4 Comments on “Les coalitions politiques pour la conquête démocratique du pouvoir en RDC : option ou impératif ? – Eloge Mavungu”
Eric Lowate
says:C’est formidable Mr Eloge
Makangu Nsumbu Jonathan
says:tres intéressante réflexion, mais les opposants DE LA RDC ne sont pas unis, c’est ça le problème! en 2011 Tshisekedi avait gagné mais la Ceni a profité de la dispersion des opposants pour proclamer un autre Candidat.
GHOST
says:¤ LE CAS TSHOMBE
On se demande pour quelle raison le cas de Moise Tshombe qui avait été le dernier premier ministre avant le second coup d´État de Mobutu n´est pas cité par l´auteur de la réflexion?

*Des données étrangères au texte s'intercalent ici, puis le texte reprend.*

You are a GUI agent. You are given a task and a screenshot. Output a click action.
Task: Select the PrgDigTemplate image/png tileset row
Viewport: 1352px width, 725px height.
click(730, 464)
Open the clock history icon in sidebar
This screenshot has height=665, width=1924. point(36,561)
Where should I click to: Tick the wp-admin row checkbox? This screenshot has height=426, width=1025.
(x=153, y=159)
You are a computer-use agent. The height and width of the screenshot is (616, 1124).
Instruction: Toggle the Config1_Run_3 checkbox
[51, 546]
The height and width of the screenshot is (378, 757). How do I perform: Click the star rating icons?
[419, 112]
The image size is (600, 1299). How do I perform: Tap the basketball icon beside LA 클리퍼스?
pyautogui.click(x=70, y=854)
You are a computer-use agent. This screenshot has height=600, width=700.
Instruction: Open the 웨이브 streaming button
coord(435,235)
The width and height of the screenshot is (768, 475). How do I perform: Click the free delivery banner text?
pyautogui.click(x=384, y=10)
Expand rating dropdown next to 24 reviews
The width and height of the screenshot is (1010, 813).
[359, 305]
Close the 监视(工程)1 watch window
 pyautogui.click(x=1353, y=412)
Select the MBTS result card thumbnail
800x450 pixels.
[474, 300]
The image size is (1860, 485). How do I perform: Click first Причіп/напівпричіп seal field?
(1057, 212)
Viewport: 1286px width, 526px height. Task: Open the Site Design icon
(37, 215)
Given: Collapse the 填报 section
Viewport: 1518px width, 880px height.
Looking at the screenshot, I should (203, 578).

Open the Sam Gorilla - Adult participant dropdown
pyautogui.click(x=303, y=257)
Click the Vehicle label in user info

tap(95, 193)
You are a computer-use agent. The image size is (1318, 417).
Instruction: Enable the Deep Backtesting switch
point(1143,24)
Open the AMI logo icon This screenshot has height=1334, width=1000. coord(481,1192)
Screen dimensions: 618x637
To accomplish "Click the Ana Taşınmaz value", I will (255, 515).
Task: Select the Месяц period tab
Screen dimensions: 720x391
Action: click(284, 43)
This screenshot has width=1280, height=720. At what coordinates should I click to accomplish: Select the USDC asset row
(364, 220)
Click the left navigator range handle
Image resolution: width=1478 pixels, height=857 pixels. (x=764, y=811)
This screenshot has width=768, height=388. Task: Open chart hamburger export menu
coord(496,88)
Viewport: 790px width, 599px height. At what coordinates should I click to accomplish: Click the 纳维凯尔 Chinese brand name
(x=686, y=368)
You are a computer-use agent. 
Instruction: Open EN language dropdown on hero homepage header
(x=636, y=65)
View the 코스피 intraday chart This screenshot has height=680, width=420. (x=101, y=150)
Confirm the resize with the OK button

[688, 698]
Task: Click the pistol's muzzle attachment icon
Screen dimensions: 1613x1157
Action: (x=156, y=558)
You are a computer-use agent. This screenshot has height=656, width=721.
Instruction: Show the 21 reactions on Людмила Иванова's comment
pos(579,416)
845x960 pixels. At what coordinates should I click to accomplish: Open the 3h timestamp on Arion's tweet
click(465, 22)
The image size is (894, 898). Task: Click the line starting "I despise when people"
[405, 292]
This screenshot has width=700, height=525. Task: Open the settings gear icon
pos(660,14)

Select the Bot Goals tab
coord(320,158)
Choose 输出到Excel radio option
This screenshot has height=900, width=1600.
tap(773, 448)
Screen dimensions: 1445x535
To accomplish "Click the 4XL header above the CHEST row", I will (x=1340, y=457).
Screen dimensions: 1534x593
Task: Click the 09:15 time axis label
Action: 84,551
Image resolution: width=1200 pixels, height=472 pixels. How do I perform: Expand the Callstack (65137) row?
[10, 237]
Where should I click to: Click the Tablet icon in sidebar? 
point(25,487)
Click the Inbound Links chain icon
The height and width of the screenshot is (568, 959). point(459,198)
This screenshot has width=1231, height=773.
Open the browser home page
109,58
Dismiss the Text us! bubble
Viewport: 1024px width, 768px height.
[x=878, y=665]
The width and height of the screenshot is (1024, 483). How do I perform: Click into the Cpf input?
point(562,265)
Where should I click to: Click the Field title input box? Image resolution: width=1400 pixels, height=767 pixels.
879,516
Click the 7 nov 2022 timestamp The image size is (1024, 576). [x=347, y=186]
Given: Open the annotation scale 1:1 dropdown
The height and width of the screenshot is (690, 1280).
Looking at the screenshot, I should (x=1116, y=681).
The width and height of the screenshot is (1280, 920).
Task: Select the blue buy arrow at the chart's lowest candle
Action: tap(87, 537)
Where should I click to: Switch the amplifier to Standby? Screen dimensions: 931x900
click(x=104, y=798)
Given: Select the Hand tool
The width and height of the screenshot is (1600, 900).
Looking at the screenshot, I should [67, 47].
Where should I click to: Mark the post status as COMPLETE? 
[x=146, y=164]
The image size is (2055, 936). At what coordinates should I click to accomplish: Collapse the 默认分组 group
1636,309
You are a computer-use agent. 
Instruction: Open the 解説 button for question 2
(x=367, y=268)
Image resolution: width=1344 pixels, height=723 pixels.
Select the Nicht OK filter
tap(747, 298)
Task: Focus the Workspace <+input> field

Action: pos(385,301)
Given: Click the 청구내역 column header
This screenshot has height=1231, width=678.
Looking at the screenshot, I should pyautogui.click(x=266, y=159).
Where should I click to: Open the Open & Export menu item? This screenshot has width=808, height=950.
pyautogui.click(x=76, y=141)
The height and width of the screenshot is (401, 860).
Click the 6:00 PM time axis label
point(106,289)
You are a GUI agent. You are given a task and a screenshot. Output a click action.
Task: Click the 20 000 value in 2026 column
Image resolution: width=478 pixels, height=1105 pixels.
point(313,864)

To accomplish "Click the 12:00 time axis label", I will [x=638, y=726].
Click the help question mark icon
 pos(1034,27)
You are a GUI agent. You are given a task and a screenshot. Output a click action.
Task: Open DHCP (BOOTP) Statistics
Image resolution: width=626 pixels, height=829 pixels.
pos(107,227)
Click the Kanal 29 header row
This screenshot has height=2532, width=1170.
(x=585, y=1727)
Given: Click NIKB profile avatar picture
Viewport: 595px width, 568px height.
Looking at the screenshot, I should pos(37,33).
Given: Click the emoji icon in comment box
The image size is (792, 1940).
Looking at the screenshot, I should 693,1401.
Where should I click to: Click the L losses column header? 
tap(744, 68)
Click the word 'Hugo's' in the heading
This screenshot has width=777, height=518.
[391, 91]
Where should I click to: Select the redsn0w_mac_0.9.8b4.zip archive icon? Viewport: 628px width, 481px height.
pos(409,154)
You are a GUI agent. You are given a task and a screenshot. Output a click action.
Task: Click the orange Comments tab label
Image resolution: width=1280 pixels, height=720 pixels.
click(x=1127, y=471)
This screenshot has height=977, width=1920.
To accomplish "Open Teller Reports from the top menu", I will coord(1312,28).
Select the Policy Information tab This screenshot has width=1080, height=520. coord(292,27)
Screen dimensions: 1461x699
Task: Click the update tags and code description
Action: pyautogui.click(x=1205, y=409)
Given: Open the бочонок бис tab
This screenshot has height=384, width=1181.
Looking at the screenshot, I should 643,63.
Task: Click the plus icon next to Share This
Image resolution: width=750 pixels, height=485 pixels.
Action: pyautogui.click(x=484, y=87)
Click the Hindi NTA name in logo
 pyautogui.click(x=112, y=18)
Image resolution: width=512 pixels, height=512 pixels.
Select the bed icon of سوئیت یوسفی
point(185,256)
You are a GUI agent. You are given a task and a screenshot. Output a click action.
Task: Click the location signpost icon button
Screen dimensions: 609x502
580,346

Tshombe est une solide réference historique en matière de « coalition politique » visant á conquerir le pouvoir au Congo* En effet, Tshombe avait fait mieux que Lumumba en ralliant autour de lui une solide alliance politique qui avait obtenue la majorité absolue au parlement en 1965*
Mugalu Sinyembo
says:Merci pour cette intéressante réflexion qui doit faire réfléchir les opérateurs politiques congolais et africains. Quant à la préoccupation de monsieur ou madame GHOST je crois que l’auteur de cet article en a parlé dans son paragraphe 11 quant il a parlé de la CONACO qui a raflé 127 sièges sur les 167 pourvus. Mais la CONACO comme le dit l’auteur était un parti pas une coalition dans le vrais sens du terme.